====== Records for this exercise ======

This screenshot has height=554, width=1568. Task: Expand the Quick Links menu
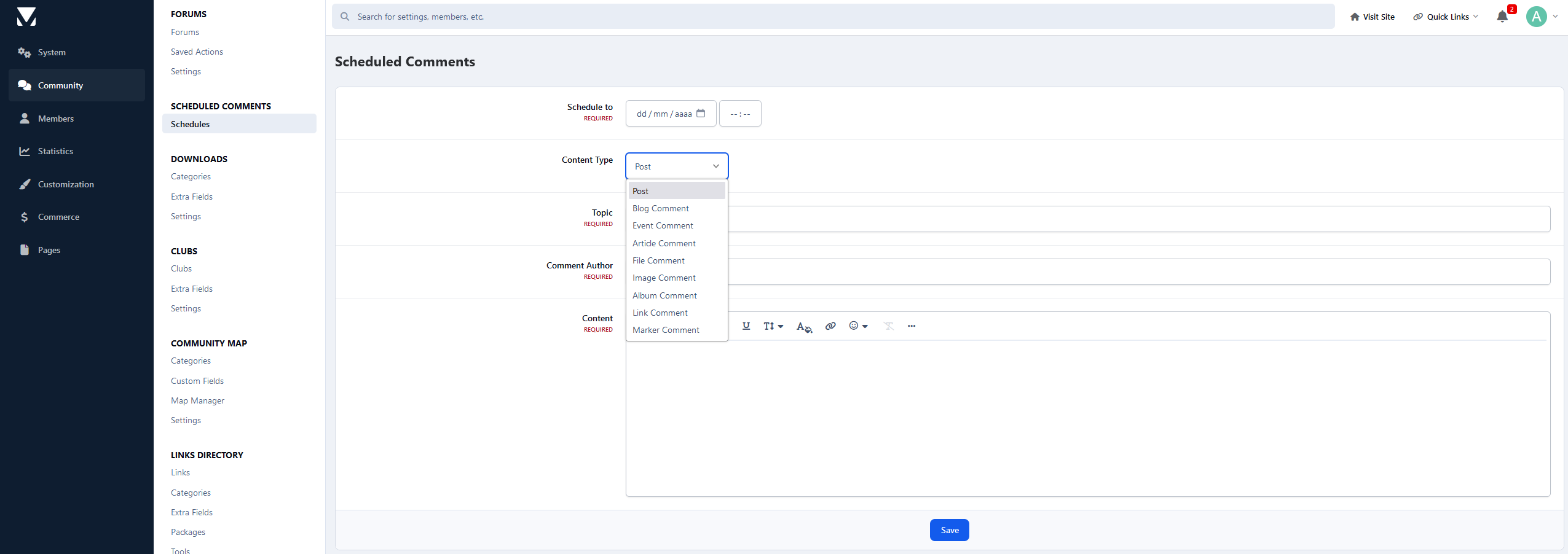tap(1445, 17)
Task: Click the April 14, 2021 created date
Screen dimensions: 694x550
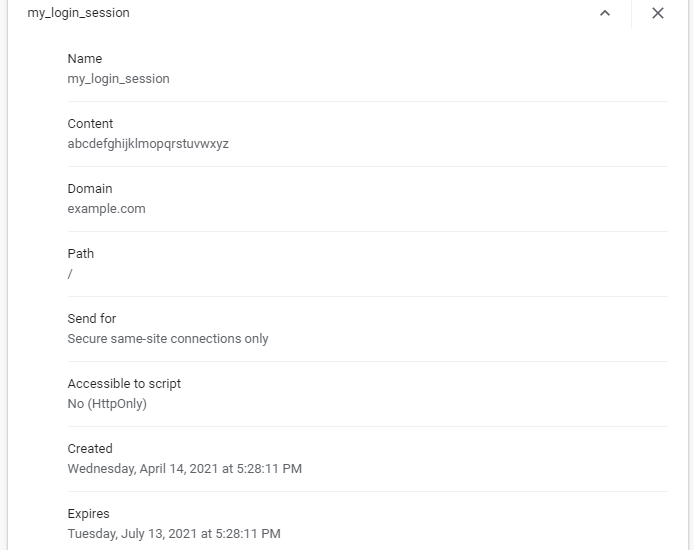Action: point(185,469)
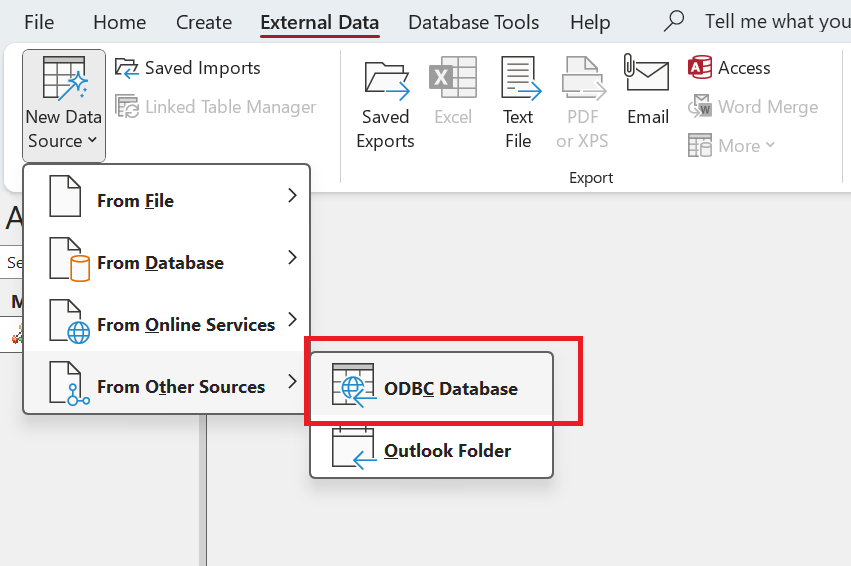Choose ODBC Database option
This screenshot has height=566, width=851.
click(432, 385)
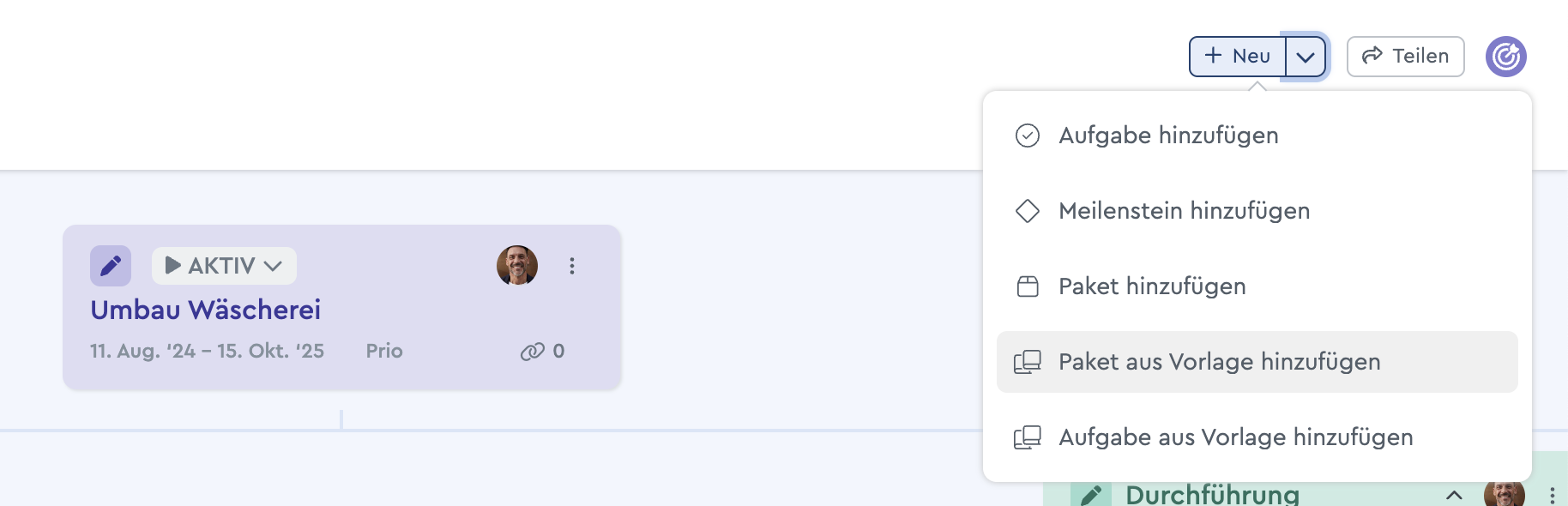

======

*What the task requires*: Print each entry above exactly. The pictures should not be printed.

*Problem solution*:
This screenshot has height=554, width=1568. Task: Expand the Quick Links menu
tap(1445, 17)
Task: Click the April 14, 2021 created date
Screen dimensions: 694x550
Action: point(185,469)
Choose ODBC Database option
This screenshot has height=566, width=851.
click(432, 385)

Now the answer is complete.